Heilongjiang province lies at the northeast of China where the weather is cold in winter, and pungent foods, such as onion, hot pepper, and green Chinese onion, were traditionally consumed to defeat the cold. In the countryside, because of shortage of money many people eat the foods they have stored in the autumn, however, in winter, increasing quantities and variety of fresh vegetables have been seen on the table in Heilongjiang. Additionally, in the cities, diabetes patients may follow their doctor's advice to limit the intake of fruit to reduce blood glucose levels. In this study, the main dietary sources of quercetin were from onion which supplied 25%, then apple 12%, hot pepper 11%, and green Chinese onion 7%. On average, less fresh vegetables and fruits were consumed by persons with ARC than persons of the same age without ARC. Onions are a flavonoid -rich food, and the major flavonoid has been identified as quercetin and its conjugates, quercetin-4’-glucoside and quercetin-3, 4’-diglucoside (49). There is good reason to recommend the consumption of quercetin-rich foods such as onion and apple to protect the population from cataract formation.
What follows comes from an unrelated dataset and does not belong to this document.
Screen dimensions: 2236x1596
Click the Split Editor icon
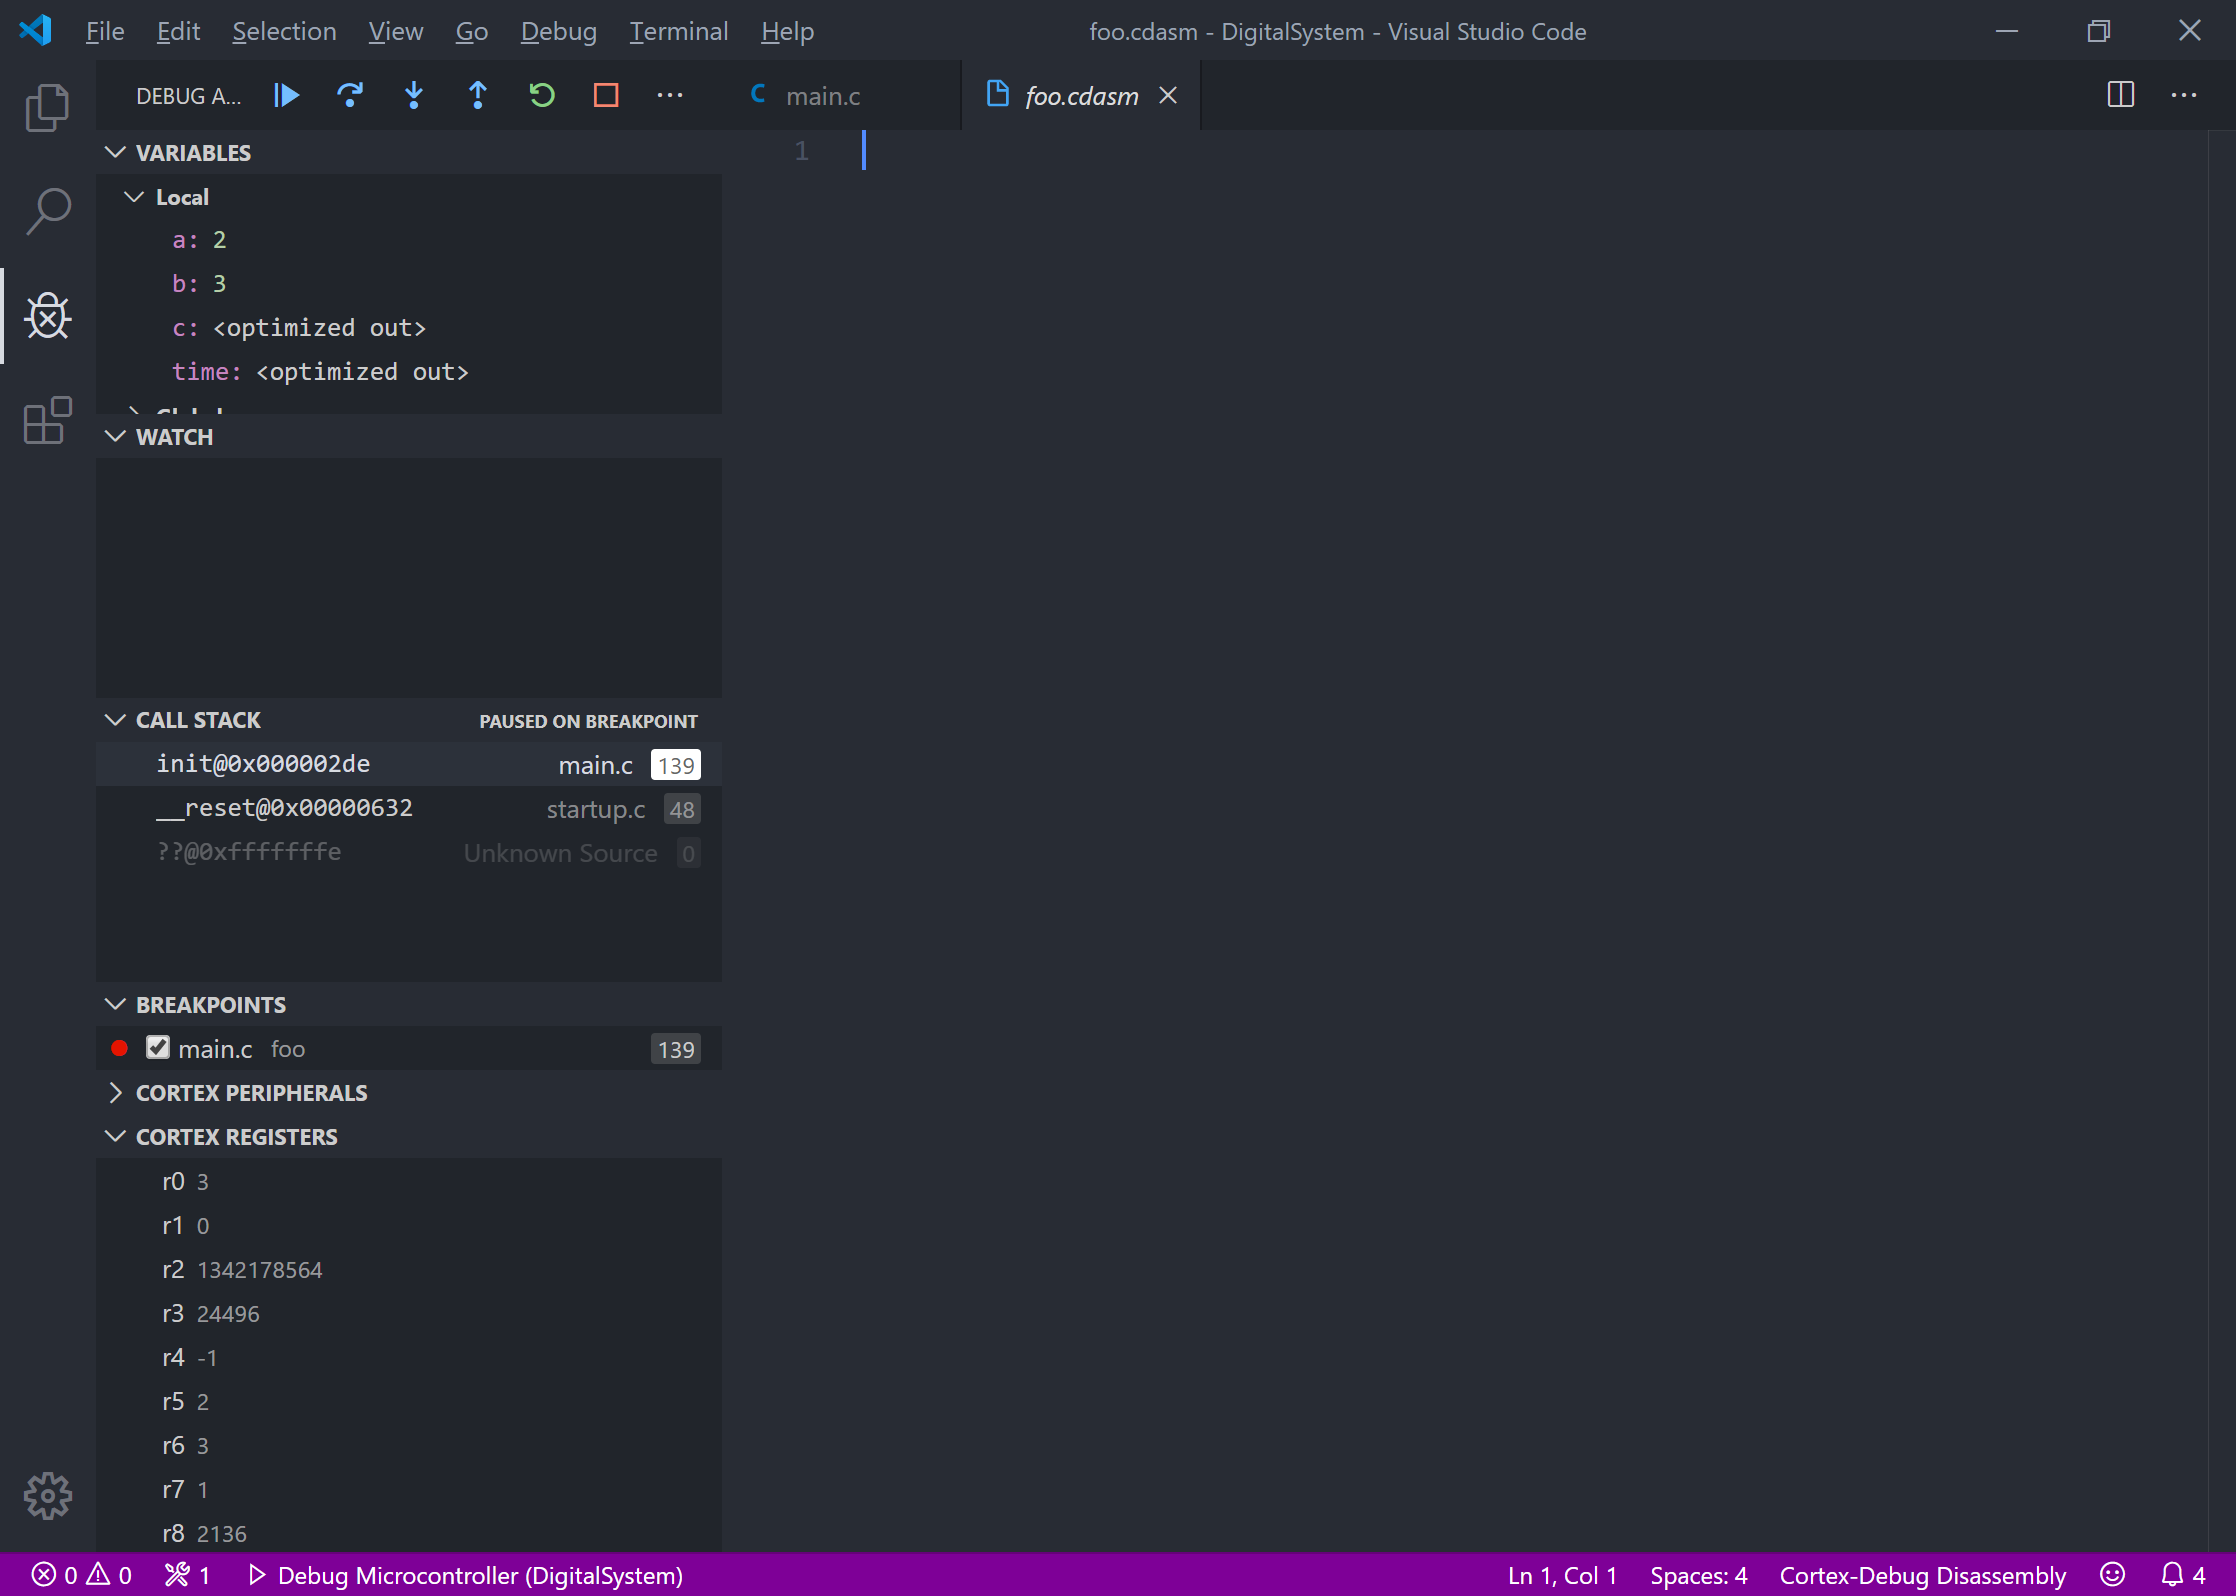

For those preferring not to eat onions or apples, other quercetin-rich fruits and vegetables may be considered as a part of a customized diet designed by a dietician for each ARC patient, which may slow down the formation of ARC. However, as the English proverb states ‘Rome wasn't built in a day’ and eating a quercetin-rich diet lifelong may be the wisest advice. In conclusion, this study demonstrated that dietary quercetin levels are associated with the prevention of ARC, based on epidemiological evidence regarding diet and lens opacity. In another words, quercetin may play a role in prevention of ARC. Future in vivo studies and clinical trials are warranted to assess the benefits of quercetin-rich diets in lowering the risk of ARC.
Acknowledgements
This study was supported by a PhD studentship from the Harbin Medical University, China. The authors thank their colleagues in the Department of Ophthalmology, First Affiliated Hospital of Harbin Medical University for help in collection of the data, and Department of Statistic, Harbin Medical University for data analysis. The authors also wish to thank Jim Bacon for helpful discussions and comments during the preparation of this manuscript.
Conflict of interest and funding
The authors have not received any funding or benefits from industry or elsewhere to conduct this study.